### SUPPLIED MATERIAL
== == ==

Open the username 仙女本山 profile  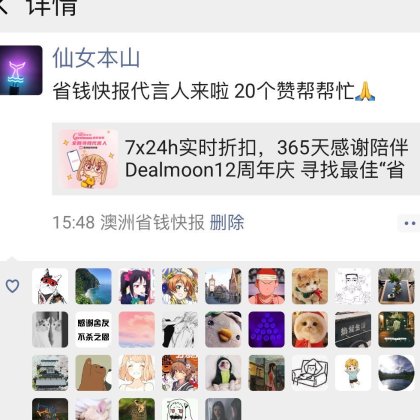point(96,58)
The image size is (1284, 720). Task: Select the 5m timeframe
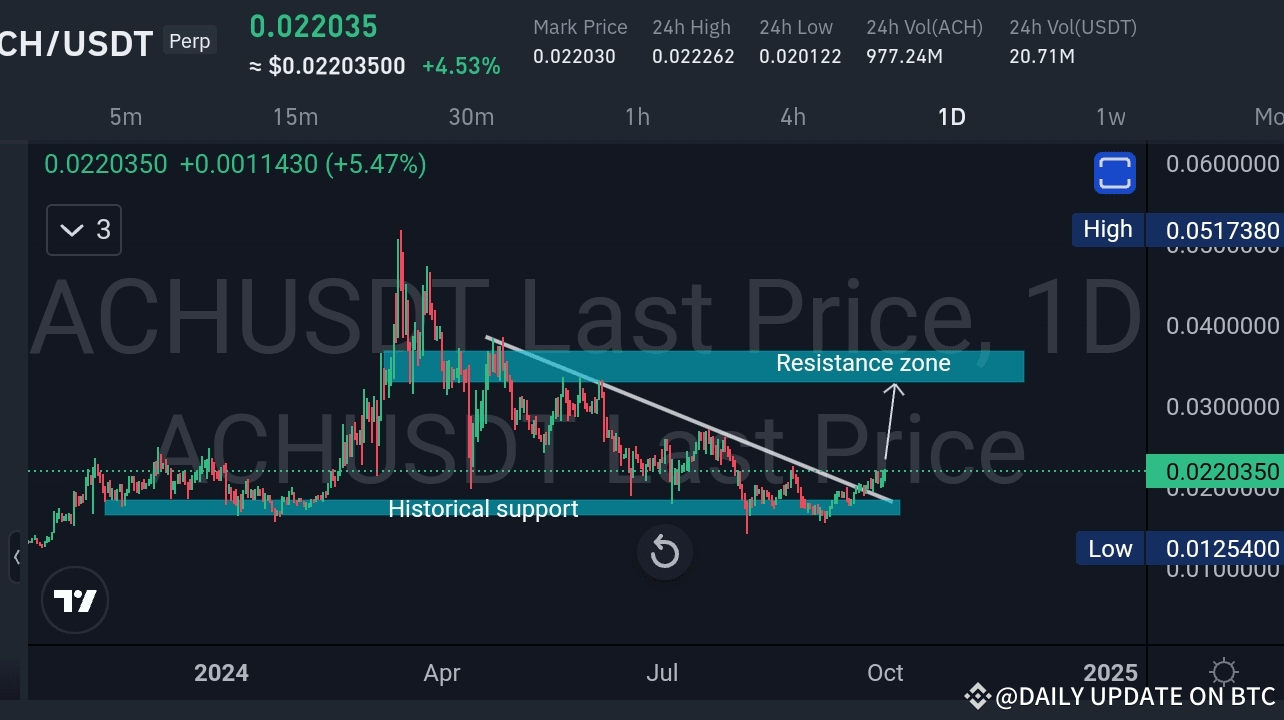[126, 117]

== == ==

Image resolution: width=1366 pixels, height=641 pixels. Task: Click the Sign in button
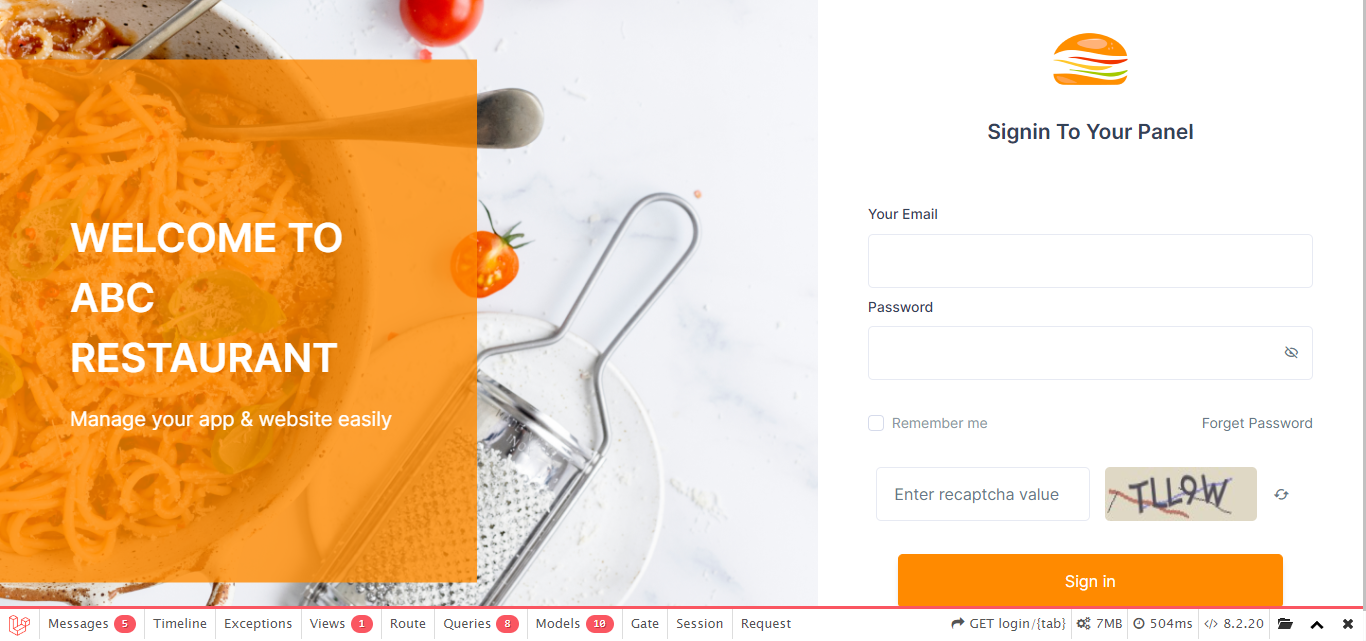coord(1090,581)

== == ==

### WHAT THE TASK ASKS
Reproduce verbatim everything from the line containing "Image resolution: width=1366" down to the line containing "coord(1090,581)", including both of those lines, and omit the pictures from your answer.

### ANSWER FOR THE TASK
Image resolution: width=1366 pixels, height=641 pixels. Task: Click the Sign in button
coord(1090,581)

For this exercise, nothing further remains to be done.